After years of slowly tightening its editorial policy, papers contributed by National Academy of Science (NAS) members appear to be performing more like other submissions.
PNAS currently allows authors to submit through two tracks: Direct, in which papers are subject to the normal rigors of single-blind peer review, and Contributed, in which a NAS member may secure their own reviews and submit them alongside their paper. A third track (Communicated, in which authors submit manuscripts through a NAS member) was abolished in 2010. While Direct submission is the normal route for most scientific journals, it is relatively new for PNAS, which adopted it in 1995. Today, direct submission account for nearly 80% of all published PNAS papers.
Providing NAS members certain publication privileges is a controversial topic. While some argue that highly-esteemed scientists should have mechanisms to publish their work quickly (especially unconventional papers), others believe that such privileges come with the risk of abuse. NAS members may use the Contributed track to sidetrack adequate peer review or use it as a dumping ground for papers that cannot be published elsewhere. Reporting for Nature, Peter Aldhous revealed that while the majority of NAS members used the Contributed track rarely, there was a small group of members who used the track very frequently.
A 2009 citation study of PNAS papers by submission track reported that Contributed papers received 10% fewer citations, on average, compared to Direct submissions. The top 10% of Contributed papers, however, outperformed the top 10% of Direct submissions, suggesting that the Contributed track may facilitate the submission of time-sensitive groundbreaking work. The analysis, however, was limited to papers published mid-2004 through mid-2005, leading one to wonder whether the effect was still in play. Over the years, PNAS has enacted successive editorial policies to place limits, restrictions, and other qualifications on the publication privileges of NAS members. PNAS hired me last year to study the performance of papers by submission track and gave me permission to report the findings.
In each year of publication between 1997 through 2014, Contributed papers consistently underperformed against Direct submissions, receiving 9% fewer citations, on average, controlling for the paper’s topic and publication date. The effect was greatest for Social Sciences papers (12% fewer citations). Nonetheless, the effect has attenuated over the past decade, from 13.6% fewer citations in 2005 to just 2.2% fewer citations in 2014 (see Figure below).
Moreover, the top 10% of Contributed papers outperformed the top 10% of Direct submission, but at the bottom end, Contributed papers were more likely to remain uncited after their first two years of publication. Consistent with our main findings, both of these effects have also been attenuating over the past decade and were not detectable in the last five years of publication. In a related study of academy-track publishing in mBio for fellows of the American Academy of Microbiology I recently reported that there was no discernible performance difference between submission tracks.

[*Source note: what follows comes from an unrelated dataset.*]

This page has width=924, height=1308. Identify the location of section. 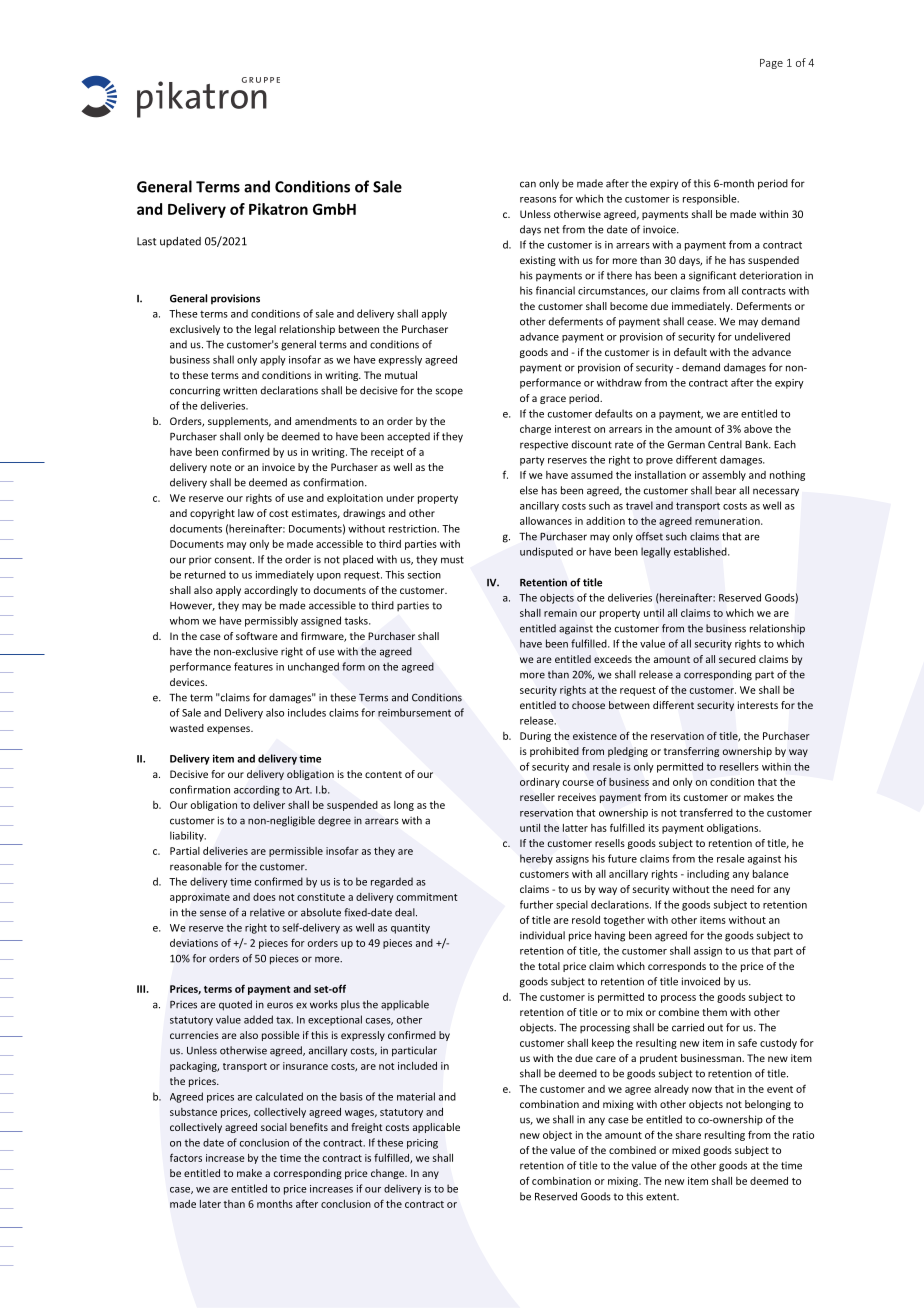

Both of these studies suffer the limitation of being unable to completely disambiguate author effects from submission track effects. While we know that all Contributed papers were authored by at least one NAS member, we do not know the author status of Direct submissions. Some NAS members may be leery of what signal the Contributed track conveys to readers (the submission track is listed on the front page of each article), and avoid the stigma by submitting all manuscripts through the Direct track. Other NAS members may select the submission track based on the paper.
Whatever the cause(s) that created a performance difference between the Contributed and Direct track, it appears to have largely disappeared, likely the result of tightening editorial policies.
A full description of the citation analysis, “Comparing the Citation Performance of PNAS Papers by Submission Track” is available from the bioRxiv.